Issue with synchronizing large data sources in CloudQuery

sharing-satyr · June 2, 2024, 3:53pm

Hi all,

I’m unable to wrap my head around the following. We would like to also synchronize large data sources, (well, something around 4.5 billion rows) where the latency is a bit important (all of them in one hour or so).

I would expect to create a source where I am able to create Arrow records with multiple rows and send them over the wire to the destination and write them off as a group. It seems like having Arrow records with multiple rows is not supported, or am I wrong?

KernelKnight · June 3, 2024, 6:27am

Hi @sharing-satyr!

You correctly identified the issue for the feature tracking. However, as several vital steps have already been implemented, all of the destinations developed by the CloudQuery team support receiving the records with multiple rows (we even added the multi-row records to the test suite in plugin-sdk). The issue is still open as it’s also tracking progress for the source-side batching (batching in source plugins like AWS).

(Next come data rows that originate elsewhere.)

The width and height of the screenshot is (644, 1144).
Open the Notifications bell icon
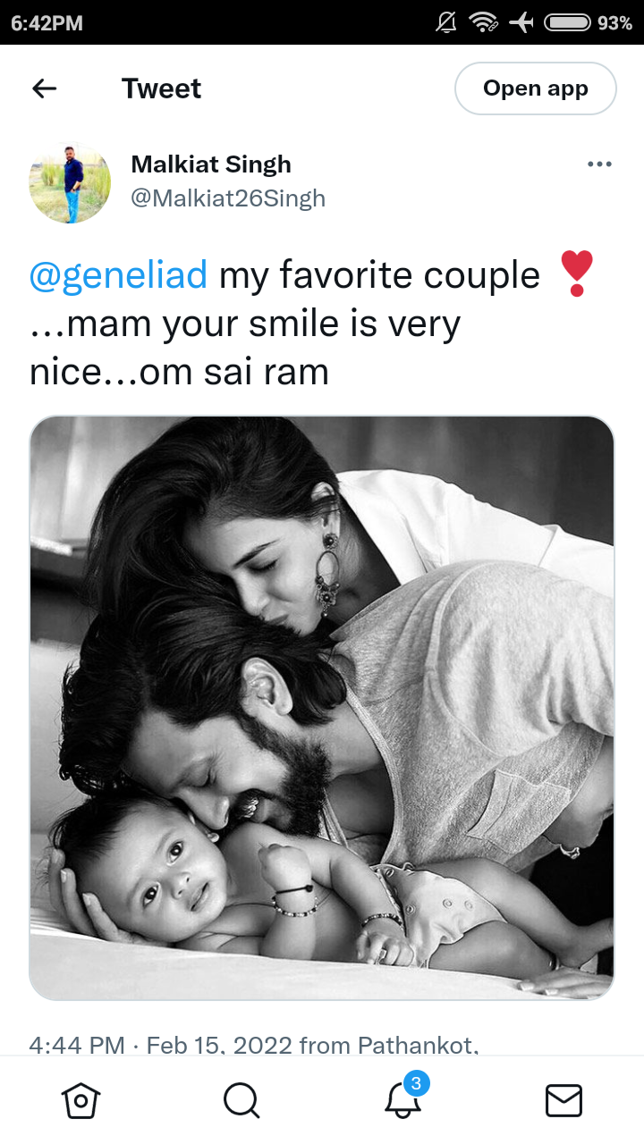click(403, 1101)
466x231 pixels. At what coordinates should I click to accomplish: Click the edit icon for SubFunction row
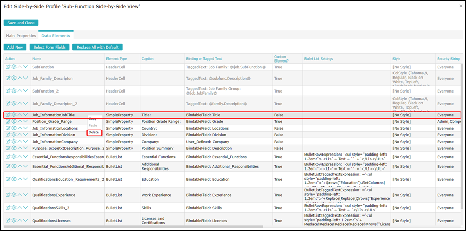coord(8,67)
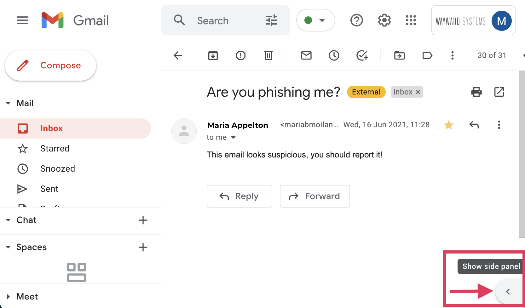Archive this email using the toolbar icon
The image size is (525, 308).
point(213,55)
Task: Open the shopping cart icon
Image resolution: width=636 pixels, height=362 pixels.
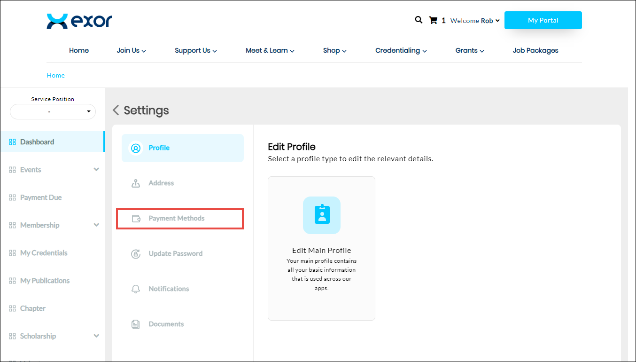Action: (433, 20)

So, it’s perfectly fine to write a lot of rows into a single record, and some of our source plugins do exactly that (see the PostgreSQL source plugin & the rows_per_record config option).

sharing-satyr · June 3, 2024, 7:26am

Sweet! I was literally checking the test suite! So, it seems I wasn’t reading. Let me check the PostgreSQL source as well.
Thanks for the swift response!
I think I’m almost there to have a couple of use-cases working.
Oh, would it be possible to resolve arrow.Records?

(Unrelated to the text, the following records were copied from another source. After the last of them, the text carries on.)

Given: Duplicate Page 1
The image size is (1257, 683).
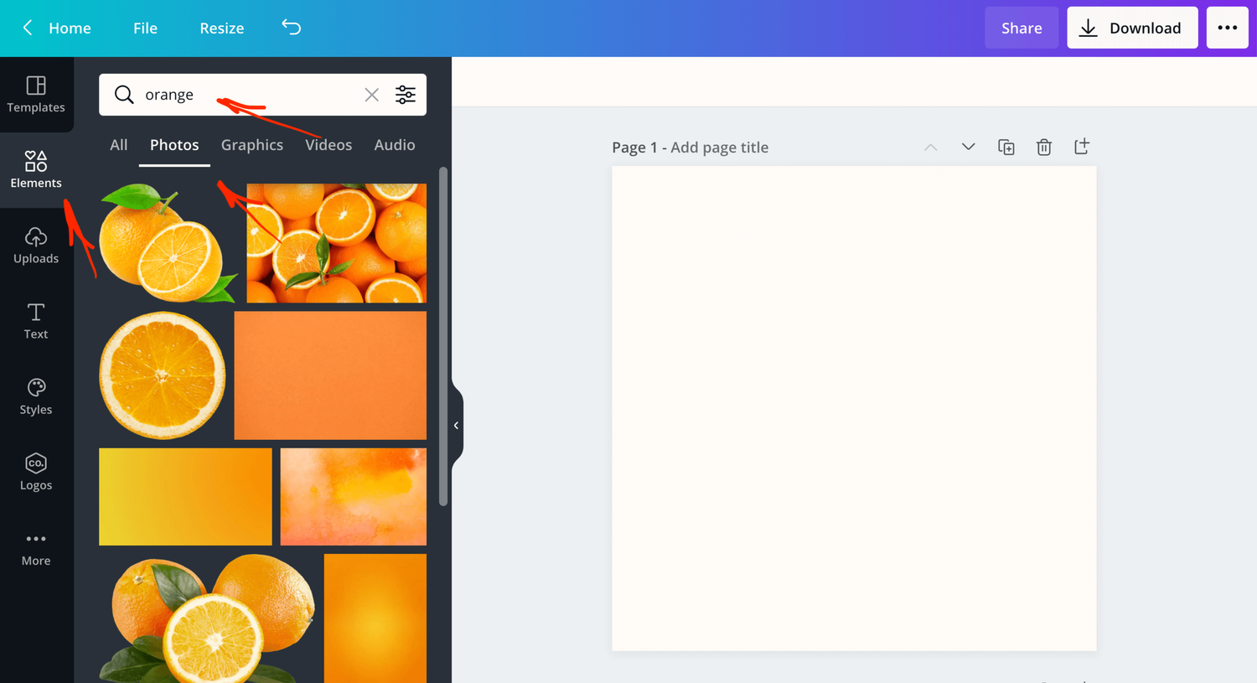Looking at the screenshot, I should coord(1006,147).
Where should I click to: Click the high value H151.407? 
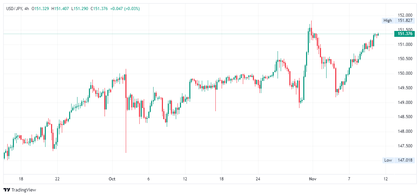pyautogui.click(x=60, y=9)
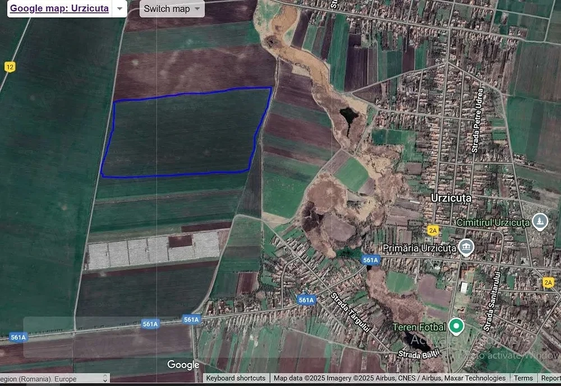
Task: Expand the dropdown arrow beside Google map title
Action: (120, 8)
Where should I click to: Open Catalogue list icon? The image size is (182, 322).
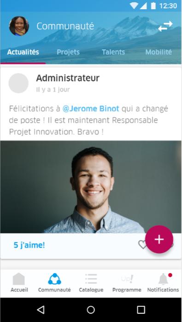click(x=91, y=282)
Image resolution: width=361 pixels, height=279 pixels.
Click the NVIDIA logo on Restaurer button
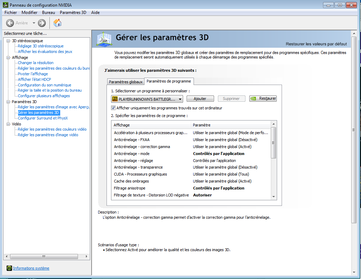(254, 99)
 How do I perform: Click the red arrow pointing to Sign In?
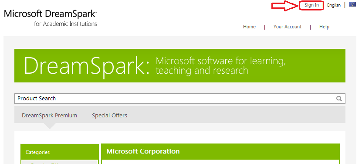click(285, 6)
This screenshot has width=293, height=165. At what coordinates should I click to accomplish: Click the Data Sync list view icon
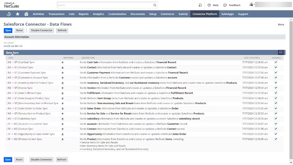click(281, 53)
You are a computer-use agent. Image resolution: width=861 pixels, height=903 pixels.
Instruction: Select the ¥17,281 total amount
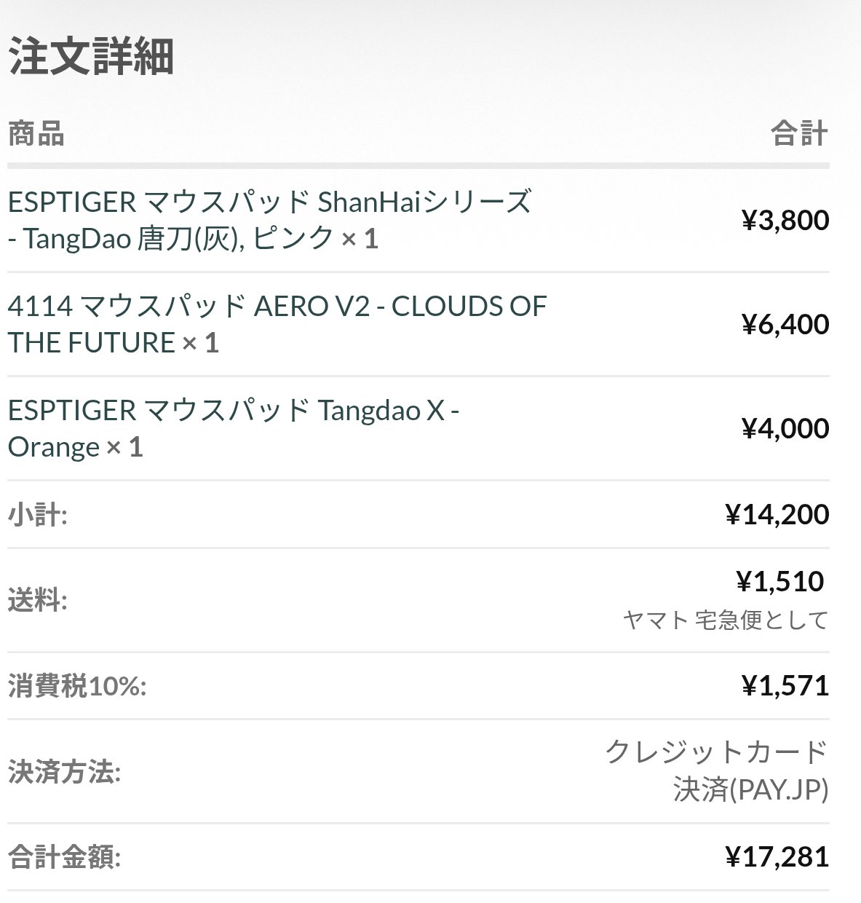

var TestArrowTable = &schema.Table{
    Name:     "test_some_table",
    Resolver: Fetch,
    Columns: []schema.Column{
        {Name: "field1", Type: arrow.PrimitiveTypes.Int32, Description: "color desc"},
    },
}

func Fetch(ctx context.Context, meta schema.ClientMeta, s *schema.Resource, msgs chan<- any) error {
    pool := memory.NewGoAllocator()

    bldr := array.NewRecordBuilder(pool, arrow.NewSchema([]arrow.Field{{Name: "field1", Type: arrow.PrimitiveTypes.Int32}}, nil))

    bldr.Field(0).(*array.Int32Builder).Append(4)

    rec := bldr.NewRecord()

    msgs <- rec

    return nil
}

@KernelKnight
Thanks for looking, I already parse data as arrow records, so it would be odd to convert them to structs prior to sending them.
I’m not clear on how the resolver works and find it hard to understand.

KernelKnight · June 3, 2024, 9:40am

Everything depends on how you’re sending the rows to the destination side.

If you’re going to use the scheduler package from the SDK and only send the data via chan <- any, then this will be only a single row per record as the resolving into the Arrow types is performed via the scalar package.

If, however, you were to implement only the raw plugin (link) with embedded UnimplementedDestination, then you’ll have full control over how many sync messages are being sent and how many rows each record inside of them contains.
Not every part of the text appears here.